(Assignment):
Wherever an image appears in the data, omit it and copy all the remaining text word for word.

Stored data
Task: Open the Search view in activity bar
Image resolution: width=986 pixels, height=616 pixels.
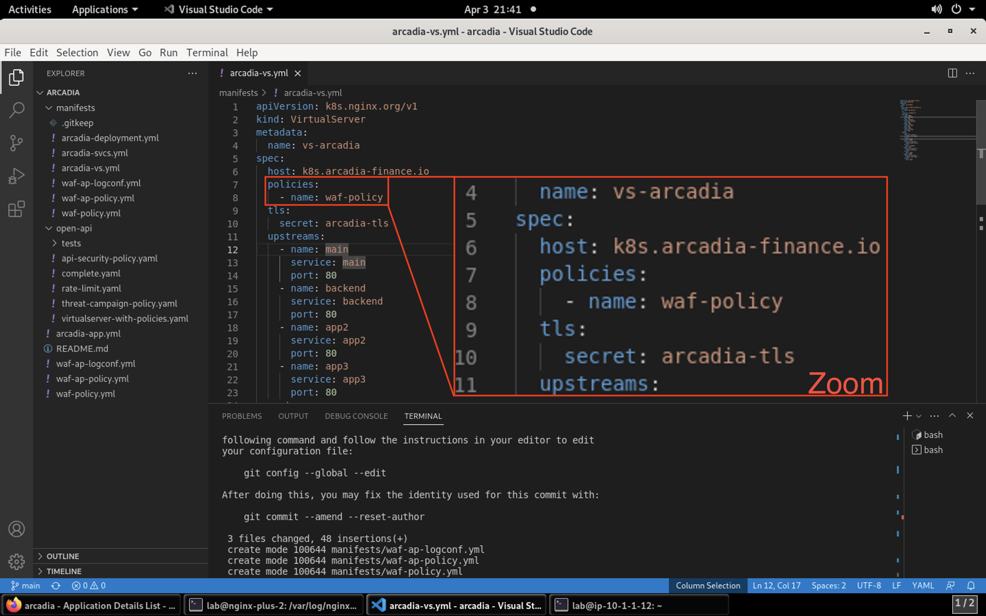Action: click(16, 110)
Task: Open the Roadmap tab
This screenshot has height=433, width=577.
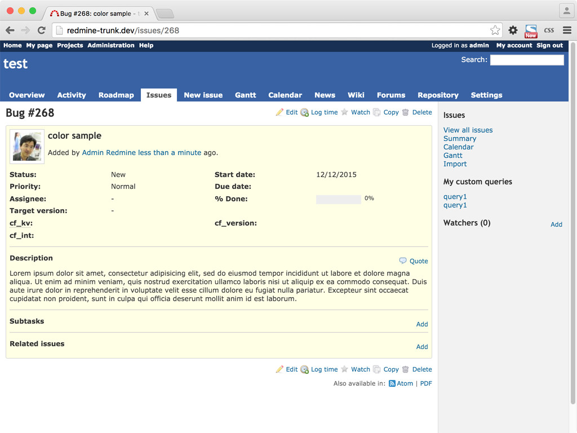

(Exercise solution):
Task: Open the Search view in activity bar
Image resolution: width=986 pixels, height=616 pixels.
Action: click(16, 110)
Task: Open the Roadmap tab
This screenshot has height=433, width=577.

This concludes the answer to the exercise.